Objectives of Capital Expenditure
Accounting is the mathematical science used to record, compile and present financial information in accessible statements that communicate a business's financial circumstances to users in an effective and efficient manner. In order to accomplish this, most accounting is done on an accrual basis, letting in a degree of estimation in order to recognize economic transactions at the time of their occurrence. Capital expenditure is one product of this decision, done so that financial statements might better reflect what is true.
-
Cash and Accrual Bases
-
Almost all accounting is done on either a cash or an accrual basis, referring to the criteria for recognizing or recording economic transactions. Cash basis recognizes transactions when the cash for them is either paid out or received, meaning that recognition of transactions might not occur until months afterward.
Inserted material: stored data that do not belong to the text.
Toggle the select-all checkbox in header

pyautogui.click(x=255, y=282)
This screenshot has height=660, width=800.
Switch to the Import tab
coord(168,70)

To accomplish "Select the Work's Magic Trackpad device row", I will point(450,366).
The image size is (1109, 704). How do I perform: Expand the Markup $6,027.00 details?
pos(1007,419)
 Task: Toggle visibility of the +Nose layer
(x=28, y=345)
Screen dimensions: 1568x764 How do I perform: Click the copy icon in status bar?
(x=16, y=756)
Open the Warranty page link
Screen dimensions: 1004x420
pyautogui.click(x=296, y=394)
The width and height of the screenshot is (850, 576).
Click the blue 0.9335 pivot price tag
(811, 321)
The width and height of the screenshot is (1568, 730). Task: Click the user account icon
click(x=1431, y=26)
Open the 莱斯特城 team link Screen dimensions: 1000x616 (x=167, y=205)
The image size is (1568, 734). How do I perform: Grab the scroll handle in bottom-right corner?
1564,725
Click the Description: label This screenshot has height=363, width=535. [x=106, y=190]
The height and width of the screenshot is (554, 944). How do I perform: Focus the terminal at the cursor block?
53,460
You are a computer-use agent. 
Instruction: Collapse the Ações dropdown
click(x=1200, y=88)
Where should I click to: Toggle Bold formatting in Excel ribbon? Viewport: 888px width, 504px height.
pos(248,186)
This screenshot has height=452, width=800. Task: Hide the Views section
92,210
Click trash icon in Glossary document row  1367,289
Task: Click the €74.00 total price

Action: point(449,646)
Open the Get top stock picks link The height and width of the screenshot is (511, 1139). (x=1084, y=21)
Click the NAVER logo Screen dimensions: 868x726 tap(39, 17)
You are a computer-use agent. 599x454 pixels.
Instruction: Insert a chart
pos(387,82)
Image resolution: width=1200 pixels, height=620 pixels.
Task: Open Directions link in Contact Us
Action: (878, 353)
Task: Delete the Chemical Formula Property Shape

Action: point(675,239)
In contrast, accrual basis chooses to recognize costs and revenues at time of occurrence provided that the transactions are complete and collectible. Accrual basis accounting is much more common than cash basis.
Matching Principle
-
Guidelines exist in accrual basis accounting in order to minimize the degree of estimation in figures and to assist a user's comprehension of statements. One such guideline is the Matching Principle, which requires accountants to recognize costs in the same time period as the revenues that were produced using those costs.
-
Purpose of Matching Principle
-
Matching Principle is intended to produce more faithful depictions of a business's financial circumstances through putting together the inputs and outputs of operations in the same period. Compliance with the Matching Principle ensures that distortions in single-period incomes do not arise through misplacing costs and revenues. One example of the Matching Principle in practice is the procedure of depreciation where an asset has a portion of its value written off as an expense in each of period of its use in order to represent the decrease in that asset's value incurred as a consequence of its usage in business activities. If depreciation is not done, then the asset has its entire value at time of purchase written off as a single expense in the period in which the business at last declares it to be useless, thus producing a disproportionate loss in that period that is not a true depiction of what has happened to the asset's value.
Capital Expenditure
-
Capital expenditures are expenditures that will help a business produce revenues in more than the single period of their occurrence. As a result, capital expenditures have their values recorded as assets so that those values can be written off over time as expenses across the entirety of their usefulness. This is done in order to record financial information in a manner more faithful to what is happening in truth and to prevent the distortions that would occur from recording said expenditures in one period.